Les mystères de l’identité sexuelle

Alexandre Lacroix publié le 10 min

Les femmes seraient plus douces et manqueraient de sens de l’orientation, les hommes seraient plus forts, notamment en politique et en mathématiques… Des clichés, bien sûr ! Mais si l’on cherche à définir la différence, on s’aperçoit qu’il s’agit d’un problème scientifique et philosophique d’une difficulté redoutable.

C’est, à première vue, un fait évident et incontournable : il y a des hommes et des femmes. Nous en faisons chaque jour l’expérience. Quand un enfant naît, rappelle le psychanalyste Jean-Bertrand Pontalis, surgissent « deux questions, inéluctables : fille ou garçon ? Comment s’appelle-t-il (ou elle) ? » Le sexe, comme l’état civil, sont posés au fondement même de l’identité de chacun.

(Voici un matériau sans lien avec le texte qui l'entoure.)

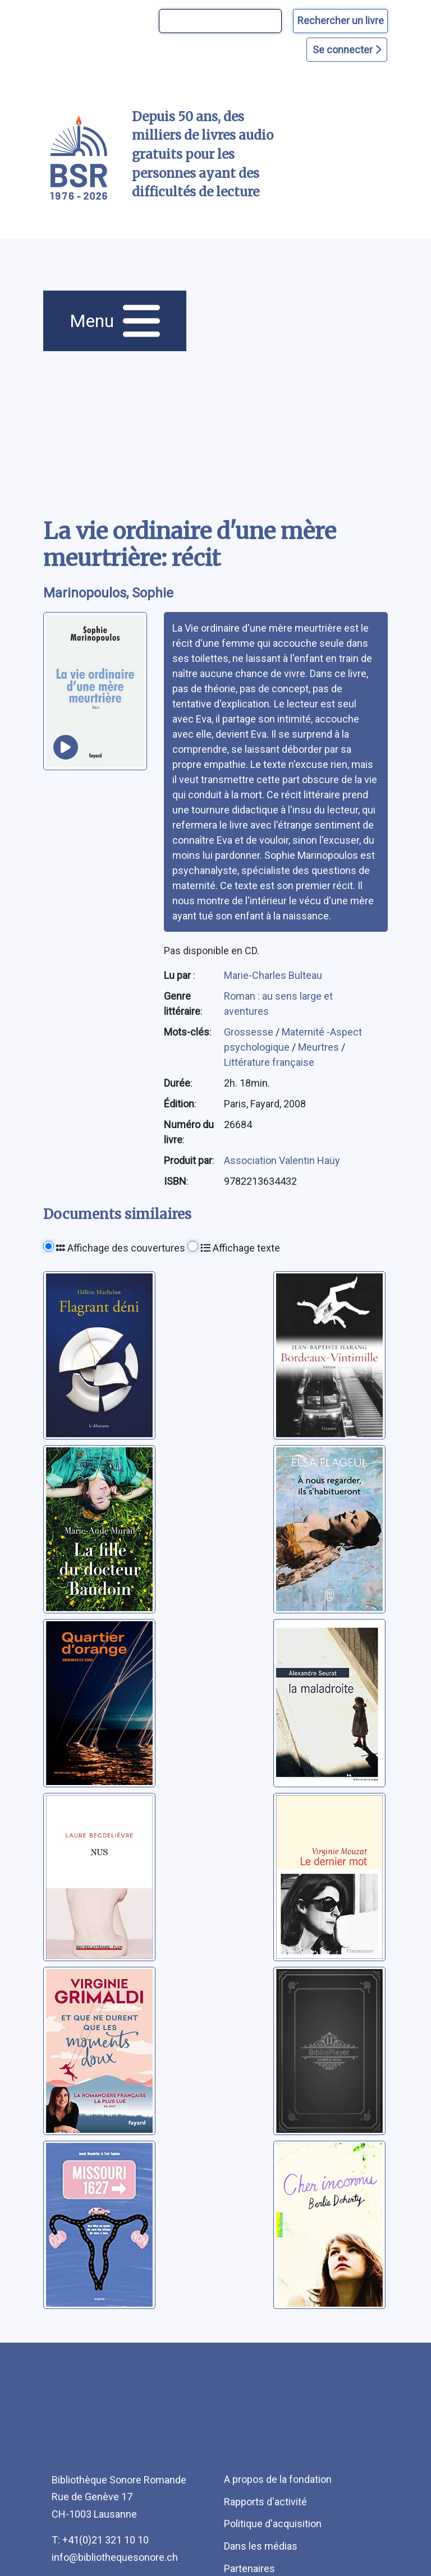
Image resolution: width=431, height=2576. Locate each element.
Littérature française (269, 1062)
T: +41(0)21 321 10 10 (100, 2540)
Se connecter (347, 50)
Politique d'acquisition (273, 2523)
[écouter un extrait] (66, 747)
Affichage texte (240, 1248)
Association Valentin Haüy (282, 1160)
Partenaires (249, 2568)
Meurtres (319, 1047)
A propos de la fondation (278, 2479)
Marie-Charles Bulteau (273, 975)
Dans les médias (260, 2546)
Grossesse (250, 1032)
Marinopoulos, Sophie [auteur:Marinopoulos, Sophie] (108, 593)
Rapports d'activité (265, 2502)
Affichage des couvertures (120, 1248)
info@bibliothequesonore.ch (115, 2557)
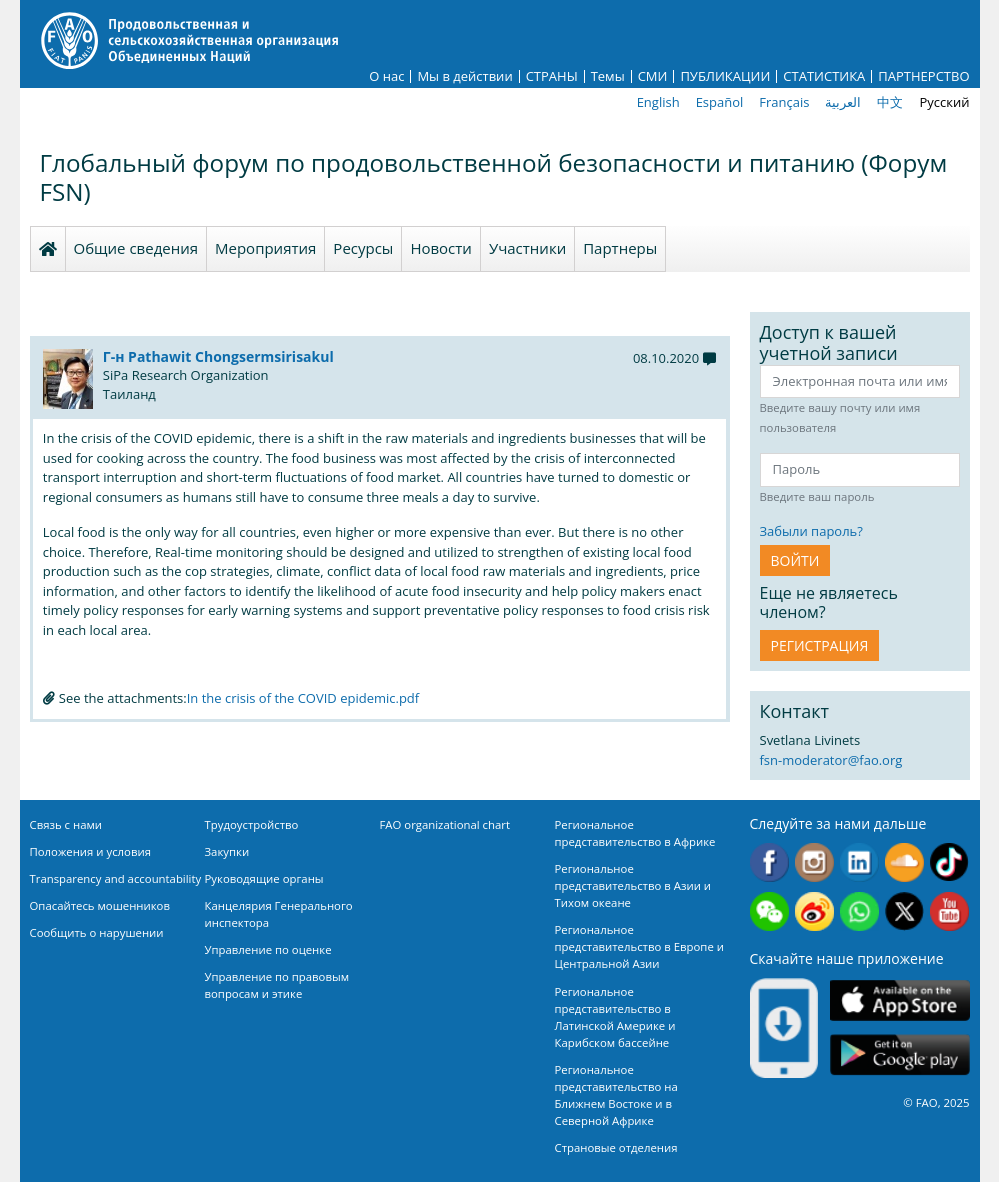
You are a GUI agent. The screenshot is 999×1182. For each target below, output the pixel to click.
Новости (441, 248)
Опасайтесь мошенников (100, 905)
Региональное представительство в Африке (635, 833)
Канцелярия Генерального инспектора (279, 914)
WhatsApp (859, 911)
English (658, 102)
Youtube (949, 911)
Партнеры (620, 248)
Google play (900, 1055)
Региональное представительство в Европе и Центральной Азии (639, 946)
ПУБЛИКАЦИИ (725, 76)
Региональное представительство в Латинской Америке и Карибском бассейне (615, 1017)
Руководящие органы (264, 878)
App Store (900, 1000)
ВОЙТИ (795, 560)
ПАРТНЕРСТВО (923, 76)
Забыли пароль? (811, 531)
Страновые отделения (616, 1147)
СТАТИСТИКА (824, 76)
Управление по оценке (268, 949)
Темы (608, 76)
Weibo (814, 911)
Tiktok (949, 862)
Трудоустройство (252, 824)
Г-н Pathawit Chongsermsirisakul (218, 356)
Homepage (48, 249)
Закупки (227, 851)
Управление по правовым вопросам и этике (277, 985)
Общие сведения (136, 248)
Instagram (814, 862)
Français (784, 102)
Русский (944, 102)
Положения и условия (91, 851)
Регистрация (820, 645)
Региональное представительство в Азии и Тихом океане (633, 885)
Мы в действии (464, 76)
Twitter (904, 911)
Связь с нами (66, 824)
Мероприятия (265, 248)
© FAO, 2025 (936, 1102)
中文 (890, 102)
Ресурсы (363, 248)
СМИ (653, 76)
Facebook (769, 862)
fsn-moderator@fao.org (831, 760)
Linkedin (859, 862)
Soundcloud (904, 862)
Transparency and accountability (116, 878)
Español (720, 102)
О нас (386, 76)
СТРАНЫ (552, 76)
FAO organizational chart (445, 824)
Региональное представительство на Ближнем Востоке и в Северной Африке (616, 1095)
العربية (843, 102)
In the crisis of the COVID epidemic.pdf (303, 698)
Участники (527, 248)
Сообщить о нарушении (97, 932)
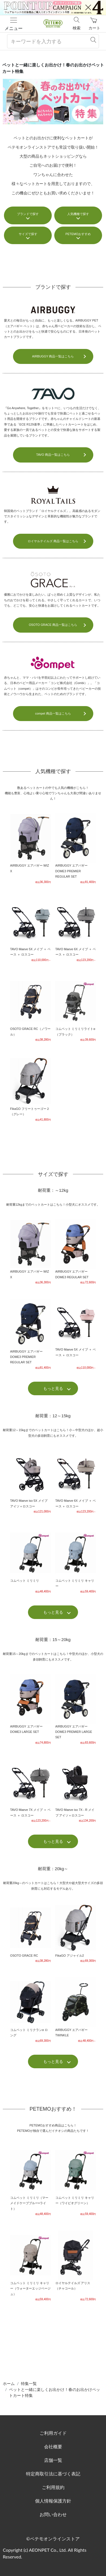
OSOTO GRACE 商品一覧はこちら (53, 624)
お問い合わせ (53, 2514)
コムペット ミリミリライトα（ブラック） (75, 1009)
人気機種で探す (78, 214)
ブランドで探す (28, 214)
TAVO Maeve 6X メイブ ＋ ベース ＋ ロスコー (75, 930)
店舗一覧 (53, 2460)
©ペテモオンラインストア (53, 2538)
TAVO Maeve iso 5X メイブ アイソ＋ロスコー (30, 1482)
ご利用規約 (53, 2487)
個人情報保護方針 (53, 2500)
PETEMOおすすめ (78, 234)
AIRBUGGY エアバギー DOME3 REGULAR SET (75, 1252)
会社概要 (53, 2446)
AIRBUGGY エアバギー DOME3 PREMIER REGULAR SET (75, 849)
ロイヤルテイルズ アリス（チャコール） (75, 2266)
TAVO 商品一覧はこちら (53, 454)
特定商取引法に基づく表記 (53, 2473)
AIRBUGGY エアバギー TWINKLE (75, 2010)
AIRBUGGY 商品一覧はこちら (53, 356)
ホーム (9, 2383)
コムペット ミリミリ (30, 1561)
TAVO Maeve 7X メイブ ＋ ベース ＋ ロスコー (30, 1791)
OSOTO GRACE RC (30, 1933)
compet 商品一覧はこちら (53, 713)
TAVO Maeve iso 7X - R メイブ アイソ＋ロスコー (75, 1791)
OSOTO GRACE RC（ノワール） (30, 1009)
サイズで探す (28, 234)
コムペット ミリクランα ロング (30, 2010)
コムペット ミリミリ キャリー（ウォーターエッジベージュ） (30, 2266)
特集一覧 (29, 2383)
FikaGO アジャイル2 (75, 1933)
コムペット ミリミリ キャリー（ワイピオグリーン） (75, 2181)
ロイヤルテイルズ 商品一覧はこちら (53, 541)
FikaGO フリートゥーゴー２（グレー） (30, 1089)
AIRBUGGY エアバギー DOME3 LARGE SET (30, 1709)
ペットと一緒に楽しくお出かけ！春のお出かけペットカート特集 (54, 2392)
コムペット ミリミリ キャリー (75, 1561)
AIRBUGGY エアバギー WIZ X (30, 849)
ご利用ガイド (53, 2433)
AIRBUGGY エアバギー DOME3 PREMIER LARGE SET (75, 1709)
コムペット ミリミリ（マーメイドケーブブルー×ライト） (30, 2181)
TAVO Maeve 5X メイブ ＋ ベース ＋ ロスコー (30, 930)
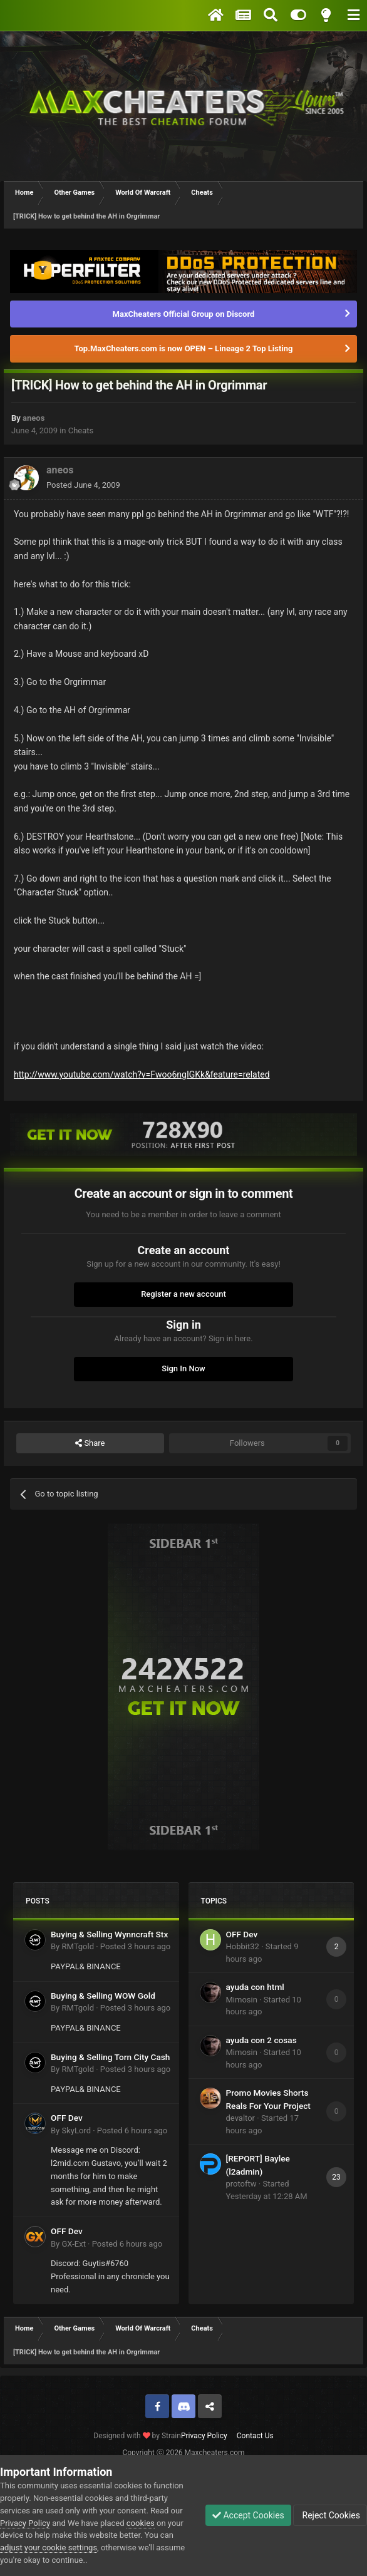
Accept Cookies (248, 2515)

Mais cette assignation d’une identité sexuelle au nouveau-né n’est pas sans conséquence. Du point de vue culturel, social, économique et politique, des statuts et des rôles bien précis sont attribués à chaque sexe. Les attentes vis-à-vis de la petite fille ou du petit garçon, tant en termes de qualités personnelles que de carrière, diffèrent : chacun ses habits, sa coiffure, son type de jeux… L’éducation a souvent pour fonction de consolider l’écart, de confirmer la différence.

Plus encore, l’opposition entre l’homme et la femme est un schéma de pensée dont nous avons tendance à faire un usage étendu, voire universel. Dans La Domination masculine, Pierre Bourdieu dresse une liste de contraires : haut/bas, dessus/dessous, devant/derrière, droite/gauche, droit/courbe, sec/humide, dur/mou, clair/obscur, dehors/dedans, etc. Dans chacun de ces couples, le premier terme a tendance à recevoir une connotation masculine et positive, et le second, féminine et négative. Ces observations valent pour la société des Berbères de Kabylie, que Pierre Bourdieu étudie notamment, mais elles ont également une portée plus générale. C’est autour de l’opposition des sexes que s’établit la répartition des choses et des activités au sein de l’espace social. 

Jusqu’à l’essor des mouvements féministes, qui a suivi la parution du Deuxième Sexe de Simone de Beauvoir en 1949, le problème des fondements de la différence des sexes a peu ou prou été considéré comme allant de soi. Or, quand les femmes ont commencé à militer pour une égalité de statut avec les hommes, elles n’ont pas seulement posé une revendication politique, elles ont également soulevé un problème philosophique : qu’est-ce qu’un homme ? Qu’est-ce qu’une femme ? Y a-t-il entre eux une différence d’essence, une inégalité naturelle qui justifierait l’ancienneté et l’universalité de la domination masculine ?

« Le débat est polarisé : soit on s'appuie sur l'absence de critères pour faire voler en éclats les catégories, soit on réaffirme les rôles traditionnels. »

Essayons de passer en revue les critères qu’on a coutume d’avancer pour distinguer l’homme et la femme, et d’examiner leur degré de pertinence. À la naissance ou dès l’échographie, le constat de l’identité sexuelle se fait sur la base d’une observation anatomique. Filles et garçons n’ont pas le même corps : cette règle, ne tenant pas compte des hermaphrodites, vaut pour 4 999 cas sur 5 000. Par la suite, on a tendance à extrapoler cette différence anatomique pour reconnaître hommes et femmes d’après leur allure extérieure. Et l’on ne se trompe pas, sauf dans les cas assez rares de physiques ambigus ou de travestissements. Cependant, -il semble qu’on puisse invoquer un argument biologique plus -puissant que la simple dissemblance : le sexe serait… génétique. -La femme possède deux chromosomes X, l’homme un chromosome X et un autre plus petit, Y. Cette loi générale est néanmoins incomplète. En réalité, le codage de l’identité sexuelle au niveau des gènes est plus complexe qu’on ne le pense et, en tout cas, il n’a rien de binaire : il admet de nombreux cas particuliers, dont certains sont assez répandus dans la population, même s’il ne se traduisent par aucun symptôme. Résumons-nous : chez l’humain, avec les hermaphrodites, il existe trois sexes du point de vue anatomique et, en tenant compte des principales anomalies, huit formules chromosomiques de l’identité sexuelle. Quand nous disons : « C’est un garçon ou une fille », nous procédons donc à une opération de simplification de la diversité naturelle.